Sadahiko Miyake (三宅 貞彦, Miyake Sadahiko) was a general in the Imperial Japanese Army, commanding Japanese ground forces on New Guinea during the closing months of the war.

==Biography==
Miyake was born in Okayama prefecture. He graduated from the 24th class of the Imperial Japanese Army Academy in May 1912. In March 1939, he was promoted to colonel in the infantry and was appointed Chief of the Ordnance Section of the IJA 116th Division in 1939. This division was a new division which had been activated only a year earlier to reinforce the Central China Expeditionary Army during the Second Sino-Japanese War. In April 1940, Miyake was appointed Commanding Officer of the IJA 80th Infantry Regiment, a garrison force in Korea.
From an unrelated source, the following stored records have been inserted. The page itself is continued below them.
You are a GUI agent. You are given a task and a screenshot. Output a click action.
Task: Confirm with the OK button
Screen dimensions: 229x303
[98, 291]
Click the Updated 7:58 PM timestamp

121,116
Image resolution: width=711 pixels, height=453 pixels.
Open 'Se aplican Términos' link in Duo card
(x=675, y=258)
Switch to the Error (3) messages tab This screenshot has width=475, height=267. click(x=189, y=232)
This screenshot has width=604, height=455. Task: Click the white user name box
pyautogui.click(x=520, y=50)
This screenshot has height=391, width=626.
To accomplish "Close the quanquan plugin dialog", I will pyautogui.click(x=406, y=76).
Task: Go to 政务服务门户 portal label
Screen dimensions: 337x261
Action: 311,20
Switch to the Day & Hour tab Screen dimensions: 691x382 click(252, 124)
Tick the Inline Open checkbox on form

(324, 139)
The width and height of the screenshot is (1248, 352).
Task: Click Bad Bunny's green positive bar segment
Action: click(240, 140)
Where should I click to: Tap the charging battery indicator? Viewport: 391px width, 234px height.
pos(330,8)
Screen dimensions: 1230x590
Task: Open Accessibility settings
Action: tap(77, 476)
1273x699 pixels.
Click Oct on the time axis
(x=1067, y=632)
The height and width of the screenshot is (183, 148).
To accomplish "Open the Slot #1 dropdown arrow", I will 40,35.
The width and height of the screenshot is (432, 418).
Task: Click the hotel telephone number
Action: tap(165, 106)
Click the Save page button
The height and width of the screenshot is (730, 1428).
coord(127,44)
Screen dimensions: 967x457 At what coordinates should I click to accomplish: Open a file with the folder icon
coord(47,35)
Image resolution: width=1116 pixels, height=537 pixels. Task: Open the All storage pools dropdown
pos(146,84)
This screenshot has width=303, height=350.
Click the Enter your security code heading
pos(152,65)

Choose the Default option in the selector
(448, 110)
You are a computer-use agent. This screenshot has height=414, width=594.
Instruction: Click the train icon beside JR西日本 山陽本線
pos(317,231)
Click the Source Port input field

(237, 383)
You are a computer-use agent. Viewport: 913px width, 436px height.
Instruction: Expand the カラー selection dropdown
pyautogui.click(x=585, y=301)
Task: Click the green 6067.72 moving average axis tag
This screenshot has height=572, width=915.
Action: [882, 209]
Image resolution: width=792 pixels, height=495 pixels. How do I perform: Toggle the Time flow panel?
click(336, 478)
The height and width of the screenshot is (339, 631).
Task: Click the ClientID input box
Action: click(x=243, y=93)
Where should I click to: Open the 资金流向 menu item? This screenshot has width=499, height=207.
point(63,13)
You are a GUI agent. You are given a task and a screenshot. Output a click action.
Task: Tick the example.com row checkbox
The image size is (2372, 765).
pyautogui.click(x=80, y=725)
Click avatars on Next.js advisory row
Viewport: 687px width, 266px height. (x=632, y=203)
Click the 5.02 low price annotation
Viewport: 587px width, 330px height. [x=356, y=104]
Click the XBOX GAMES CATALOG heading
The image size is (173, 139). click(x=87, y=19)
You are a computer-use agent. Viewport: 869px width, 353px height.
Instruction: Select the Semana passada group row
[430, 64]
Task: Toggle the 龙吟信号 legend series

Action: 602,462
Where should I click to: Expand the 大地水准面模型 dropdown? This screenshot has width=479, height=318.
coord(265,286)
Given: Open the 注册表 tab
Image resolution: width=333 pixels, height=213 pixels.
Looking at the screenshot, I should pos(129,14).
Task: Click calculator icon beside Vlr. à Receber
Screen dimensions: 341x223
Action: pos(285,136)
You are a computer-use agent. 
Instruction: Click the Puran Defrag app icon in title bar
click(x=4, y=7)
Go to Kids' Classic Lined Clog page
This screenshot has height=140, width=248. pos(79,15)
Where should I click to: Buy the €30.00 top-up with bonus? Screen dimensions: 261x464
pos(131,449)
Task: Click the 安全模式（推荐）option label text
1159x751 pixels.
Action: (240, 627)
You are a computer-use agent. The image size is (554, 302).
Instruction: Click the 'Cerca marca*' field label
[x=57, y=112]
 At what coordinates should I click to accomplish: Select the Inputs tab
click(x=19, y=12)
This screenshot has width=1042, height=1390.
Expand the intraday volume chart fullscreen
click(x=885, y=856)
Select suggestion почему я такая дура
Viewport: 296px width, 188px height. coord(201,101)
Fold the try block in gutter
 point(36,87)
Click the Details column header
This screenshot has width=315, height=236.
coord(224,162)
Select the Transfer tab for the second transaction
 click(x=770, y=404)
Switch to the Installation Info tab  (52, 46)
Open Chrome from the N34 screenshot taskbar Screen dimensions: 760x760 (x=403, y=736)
In January 1943, the IJA 80th Infantry was sent to New Guinea and participated in the Battle of Lae-Salamaua and other battles. Miyake was promoted to major general in March 1944. He returned to Japan as Commanding Officer of Okayama Regimental District in April: however, in May he was ordered back to New Guinea as command of the Infantry Group of the IJA 20th Division. Miyake was at the Battle of Finschhafen against the Australian Army between September and October 1943 during the Huon Peninsula campaign, but was forced to retreat after being defeated during the Battle of Sattelberg on 25 October 1943.

Miyake was later in command of "Miyake Force" operating in New Guinea, before surrendering at the end of World War II. He was released from prison on 1 March 1950.